11.Il est important ici de signaler que dans chaque circonscription, l’électeur d’une confession donnée ne vote pas uniquement pour le ou les candidats de sa confession, mais pour une liste entière comprenant des candidats de différentes confessions selon les sièges à pourvoir; cela est de nature à sauvegarder et à renforcer l’unité nationale.

12.Enfin, on doit respecter les mêmes équilibres s’agissant des nominations aux emplois de l’administration; cette dernière règle a été limitée depuis 1990 aux emplois de la haute fonction publique.

13.Le système communautaire ou confessionnel au Liban a été qualifié par certains auteurs de «fédéralisme personnel» dans un État qui, on le sait, est unitaire. Autrement dit, au lieu que l’assise de ce fédéralisme soit territoriale, que chaque citoyen relève de l’État central à travers une unité fédérée (province ou canton), c’est à travers son appartenance communautaire que le Libanais appartient à l’État, quel que soit son lieu de résidence.

14.Il serait difficile de préciser la nature de ces communautés. Bien qu’il soit loisible, en principe, à chacun d’adhérer à la confession qu’il juge conforme à ses convictions religieuses, l’appartenance à une communauté se fait, dans la majorité écrasante des situations, par la naissance dans une famille inscrite aux registres de l’état civil comme étant de telle ou telle confession. La célébration de mariage devant telle ou telle autorité religieuse, entraînant la soumission du régime matrimonial à sa loi, n’implique pas nécessairement une foi dans la religion en question ou la pratique quotidienne de son culte. Il en est de même de la participation à la vie politique ou de l’accès à la fonction publique.

15.Les communautés religieuses au Liban sont‑elles donc des ethnies? Les Libanais sont‑ils donc classés selon leur ascendance? Il est clair que les Arméniens, les Syriaques (classés sous la rubrique minorités) ou les Alaouites, ont des ascendances spécifiques. Le terme «grec» (orthodoxe ou catholique) se réfère, lui, au rite byzantin. Mais, en général, et bien qu’on ait décelé au sein de chaque communauté des particularités génétiques dues à une longue pratique de l’endogamie, il convient de qualifier les communautés comme étant des groupes de familles ayant chacune des particularités religieuses et culturelles.
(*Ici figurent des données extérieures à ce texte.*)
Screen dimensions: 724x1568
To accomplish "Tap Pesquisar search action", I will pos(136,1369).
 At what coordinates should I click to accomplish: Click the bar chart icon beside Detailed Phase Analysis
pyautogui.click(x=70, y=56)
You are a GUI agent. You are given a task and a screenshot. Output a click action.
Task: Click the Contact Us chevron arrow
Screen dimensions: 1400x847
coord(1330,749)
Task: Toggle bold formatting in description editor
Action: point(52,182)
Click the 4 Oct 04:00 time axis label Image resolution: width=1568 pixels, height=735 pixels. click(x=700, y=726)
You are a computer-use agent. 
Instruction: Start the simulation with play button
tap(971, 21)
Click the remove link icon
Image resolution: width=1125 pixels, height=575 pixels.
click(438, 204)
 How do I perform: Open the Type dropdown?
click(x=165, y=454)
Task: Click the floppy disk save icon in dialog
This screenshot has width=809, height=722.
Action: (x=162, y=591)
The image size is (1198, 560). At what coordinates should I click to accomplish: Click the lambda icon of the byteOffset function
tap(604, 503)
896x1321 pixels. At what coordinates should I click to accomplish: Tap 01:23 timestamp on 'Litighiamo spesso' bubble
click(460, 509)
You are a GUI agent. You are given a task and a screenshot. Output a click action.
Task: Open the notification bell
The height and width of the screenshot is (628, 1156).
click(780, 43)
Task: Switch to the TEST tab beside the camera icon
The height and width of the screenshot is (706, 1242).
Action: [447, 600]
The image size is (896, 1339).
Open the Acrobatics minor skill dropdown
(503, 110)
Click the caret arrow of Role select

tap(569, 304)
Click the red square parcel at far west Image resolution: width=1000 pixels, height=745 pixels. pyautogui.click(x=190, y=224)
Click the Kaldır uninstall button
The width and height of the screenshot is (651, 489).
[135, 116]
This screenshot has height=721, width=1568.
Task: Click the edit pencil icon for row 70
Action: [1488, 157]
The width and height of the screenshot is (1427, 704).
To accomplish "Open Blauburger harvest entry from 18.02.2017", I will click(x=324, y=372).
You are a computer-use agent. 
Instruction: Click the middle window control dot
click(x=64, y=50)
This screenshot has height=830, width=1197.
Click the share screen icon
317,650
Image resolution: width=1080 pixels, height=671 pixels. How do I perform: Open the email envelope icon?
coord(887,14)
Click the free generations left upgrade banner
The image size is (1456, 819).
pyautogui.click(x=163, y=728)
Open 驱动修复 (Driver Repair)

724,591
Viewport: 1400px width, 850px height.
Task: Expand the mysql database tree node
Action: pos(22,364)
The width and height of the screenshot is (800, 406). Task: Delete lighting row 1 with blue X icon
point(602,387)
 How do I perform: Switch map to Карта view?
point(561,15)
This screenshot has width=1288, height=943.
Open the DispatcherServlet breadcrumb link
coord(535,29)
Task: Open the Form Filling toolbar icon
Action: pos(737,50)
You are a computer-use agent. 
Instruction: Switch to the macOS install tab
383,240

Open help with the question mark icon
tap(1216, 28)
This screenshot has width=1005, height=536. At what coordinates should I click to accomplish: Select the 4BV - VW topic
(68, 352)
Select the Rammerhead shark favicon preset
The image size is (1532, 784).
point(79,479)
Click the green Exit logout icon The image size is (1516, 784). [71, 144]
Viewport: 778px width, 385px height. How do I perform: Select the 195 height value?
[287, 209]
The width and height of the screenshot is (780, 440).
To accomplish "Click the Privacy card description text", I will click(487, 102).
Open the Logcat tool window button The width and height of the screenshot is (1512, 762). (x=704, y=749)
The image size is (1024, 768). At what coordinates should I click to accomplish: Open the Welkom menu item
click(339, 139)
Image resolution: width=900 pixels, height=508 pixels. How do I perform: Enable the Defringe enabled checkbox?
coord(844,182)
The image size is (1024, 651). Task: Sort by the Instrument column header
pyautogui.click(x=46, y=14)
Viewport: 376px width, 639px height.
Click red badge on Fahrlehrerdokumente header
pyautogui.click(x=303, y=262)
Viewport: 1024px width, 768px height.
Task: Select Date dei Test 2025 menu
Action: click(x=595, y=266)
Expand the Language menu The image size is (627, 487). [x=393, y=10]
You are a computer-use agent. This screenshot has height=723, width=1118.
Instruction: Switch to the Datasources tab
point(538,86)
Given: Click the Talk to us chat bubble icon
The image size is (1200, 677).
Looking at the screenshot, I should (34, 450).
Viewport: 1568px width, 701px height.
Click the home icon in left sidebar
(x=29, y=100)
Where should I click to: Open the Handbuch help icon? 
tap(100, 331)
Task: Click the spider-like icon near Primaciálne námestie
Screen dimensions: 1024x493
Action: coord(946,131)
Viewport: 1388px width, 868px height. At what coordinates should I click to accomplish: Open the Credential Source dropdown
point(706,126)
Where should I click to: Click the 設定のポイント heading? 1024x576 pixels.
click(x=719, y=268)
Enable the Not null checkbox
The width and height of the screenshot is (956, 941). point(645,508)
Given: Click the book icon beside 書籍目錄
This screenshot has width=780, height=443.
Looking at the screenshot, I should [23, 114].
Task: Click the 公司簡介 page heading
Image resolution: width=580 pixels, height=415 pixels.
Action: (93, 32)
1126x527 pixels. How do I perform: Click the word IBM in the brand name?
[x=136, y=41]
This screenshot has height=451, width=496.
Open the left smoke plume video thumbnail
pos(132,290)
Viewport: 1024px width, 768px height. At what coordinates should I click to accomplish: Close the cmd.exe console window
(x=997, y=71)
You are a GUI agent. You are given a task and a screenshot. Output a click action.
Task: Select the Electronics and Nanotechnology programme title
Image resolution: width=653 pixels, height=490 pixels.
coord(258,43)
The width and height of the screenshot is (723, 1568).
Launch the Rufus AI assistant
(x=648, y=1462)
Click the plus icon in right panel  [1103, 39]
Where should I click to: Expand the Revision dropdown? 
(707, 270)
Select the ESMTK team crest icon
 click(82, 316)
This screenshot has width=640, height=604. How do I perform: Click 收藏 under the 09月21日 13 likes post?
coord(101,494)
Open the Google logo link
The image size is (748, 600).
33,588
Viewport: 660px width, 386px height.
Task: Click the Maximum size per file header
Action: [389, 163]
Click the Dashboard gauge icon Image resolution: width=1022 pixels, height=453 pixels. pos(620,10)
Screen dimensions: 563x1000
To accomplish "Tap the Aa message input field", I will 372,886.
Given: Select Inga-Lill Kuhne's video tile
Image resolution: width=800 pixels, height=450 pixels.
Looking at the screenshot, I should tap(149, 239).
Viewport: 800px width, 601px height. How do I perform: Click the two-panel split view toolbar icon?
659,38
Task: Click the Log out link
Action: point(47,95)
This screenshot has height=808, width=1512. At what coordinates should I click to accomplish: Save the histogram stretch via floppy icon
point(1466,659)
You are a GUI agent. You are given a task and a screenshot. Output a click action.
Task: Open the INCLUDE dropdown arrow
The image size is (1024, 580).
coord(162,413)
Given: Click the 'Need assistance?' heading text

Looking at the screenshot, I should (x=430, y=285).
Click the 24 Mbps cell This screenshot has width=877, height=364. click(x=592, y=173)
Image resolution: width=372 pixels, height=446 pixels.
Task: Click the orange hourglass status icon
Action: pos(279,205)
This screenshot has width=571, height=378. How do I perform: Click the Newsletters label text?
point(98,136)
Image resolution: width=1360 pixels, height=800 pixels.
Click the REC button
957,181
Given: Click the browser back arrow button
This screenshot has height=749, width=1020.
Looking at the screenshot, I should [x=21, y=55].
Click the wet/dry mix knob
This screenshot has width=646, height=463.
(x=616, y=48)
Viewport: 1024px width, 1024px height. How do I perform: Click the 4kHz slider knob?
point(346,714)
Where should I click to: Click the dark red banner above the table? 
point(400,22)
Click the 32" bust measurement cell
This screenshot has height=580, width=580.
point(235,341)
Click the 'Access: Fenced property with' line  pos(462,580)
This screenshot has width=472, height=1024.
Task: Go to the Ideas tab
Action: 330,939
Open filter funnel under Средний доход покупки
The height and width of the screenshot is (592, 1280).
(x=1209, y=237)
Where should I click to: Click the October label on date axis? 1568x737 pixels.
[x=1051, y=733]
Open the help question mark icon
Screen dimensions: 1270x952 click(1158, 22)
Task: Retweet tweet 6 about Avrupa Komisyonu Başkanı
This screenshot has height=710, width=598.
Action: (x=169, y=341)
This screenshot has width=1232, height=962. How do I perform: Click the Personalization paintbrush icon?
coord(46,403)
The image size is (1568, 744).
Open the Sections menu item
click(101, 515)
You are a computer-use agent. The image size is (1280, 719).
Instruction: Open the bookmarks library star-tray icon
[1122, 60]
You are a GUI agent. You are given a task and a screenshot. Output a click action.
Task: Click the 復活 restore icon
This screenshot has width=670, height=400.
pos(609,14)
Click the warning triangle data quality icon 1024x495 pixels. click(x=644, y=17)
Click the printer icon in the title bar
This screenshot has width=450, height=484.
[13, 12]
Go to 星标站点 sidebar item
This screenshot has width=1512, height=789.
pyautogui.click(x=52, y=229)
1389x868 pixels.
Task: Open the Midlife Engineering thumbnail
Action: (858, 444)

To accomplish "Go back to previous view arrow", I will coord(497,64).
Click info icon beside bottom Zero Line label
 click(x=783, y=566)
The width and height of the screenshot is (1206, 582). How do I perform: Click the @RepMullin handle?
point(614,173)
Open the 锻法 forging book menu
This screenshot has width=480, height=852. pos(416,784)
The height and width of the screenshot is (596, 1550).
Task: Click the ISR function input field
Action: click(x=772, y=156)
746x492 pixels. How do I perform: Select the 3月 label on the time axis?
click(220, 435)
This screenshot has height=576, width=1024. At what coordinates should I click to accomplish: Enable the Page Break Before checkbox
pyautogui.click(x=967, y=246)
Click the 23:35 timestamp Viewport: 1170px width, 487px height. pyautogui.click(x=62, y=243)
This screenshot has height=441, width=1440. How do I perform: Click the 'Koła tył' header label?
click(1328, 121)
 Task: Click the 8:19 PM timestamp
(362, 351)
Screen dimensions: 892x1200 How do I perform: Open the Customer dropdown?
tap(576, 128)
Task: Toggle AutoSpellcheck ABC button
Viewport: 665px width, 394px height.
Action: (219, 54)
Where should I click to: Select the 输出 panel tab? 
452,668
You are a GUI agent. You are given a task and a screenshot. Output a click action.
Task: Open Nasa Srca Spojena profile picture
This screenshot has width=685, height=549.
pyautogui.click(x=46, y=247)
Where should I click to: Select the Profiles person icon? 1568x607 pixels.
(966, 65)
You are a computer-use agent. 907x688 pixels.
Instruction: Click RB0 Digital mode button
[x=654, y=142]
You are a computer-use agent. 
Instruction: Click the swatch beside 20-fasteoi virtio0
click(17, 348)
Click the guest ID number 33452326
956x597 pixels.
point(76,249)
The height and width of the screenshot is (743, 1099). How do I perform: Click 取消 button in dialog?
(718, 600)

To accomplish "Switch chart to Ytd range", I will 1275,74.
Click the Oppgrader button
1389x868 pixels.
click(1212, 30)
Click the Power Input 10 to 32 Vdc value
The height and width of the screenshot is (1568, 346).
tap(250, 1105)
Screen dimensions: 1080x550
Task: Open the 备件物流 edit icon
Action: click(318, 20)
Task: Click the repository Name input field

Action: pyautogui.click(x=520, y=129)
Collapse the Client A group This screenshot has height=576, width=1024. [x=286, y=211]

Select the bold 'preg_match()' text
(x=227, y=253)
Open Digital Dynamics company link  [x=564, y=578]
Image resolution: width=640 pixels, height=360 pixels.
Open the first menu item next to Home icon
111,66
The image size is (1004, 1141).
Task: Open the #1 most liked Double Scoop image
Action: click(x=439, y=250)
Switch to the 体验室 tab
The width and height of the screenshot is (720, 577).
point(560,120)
B. Conformité au paragraphe 4 de l’article premier de la Convention

16.Le système communautaire décrit ci‑dessus constitue‑t‑il un cas de distinction fondée sur l’ascendance ou l’origine nationale ou ethnique qui aurait «pour but ou pour effet de détruire ou de compromettre la reconnaissance, la jouissance ou l’exercice, dans des conditions d’égalité, des droits de l’homme et des libertés fondamentales dans les domaines politique, économique, social et culturel ou dans tout autre domaine de la vie publique» selon les termes de l’article premier, paragraphe 1, de la Convention sur l’élimination de toutes les formes de discrimination raciale?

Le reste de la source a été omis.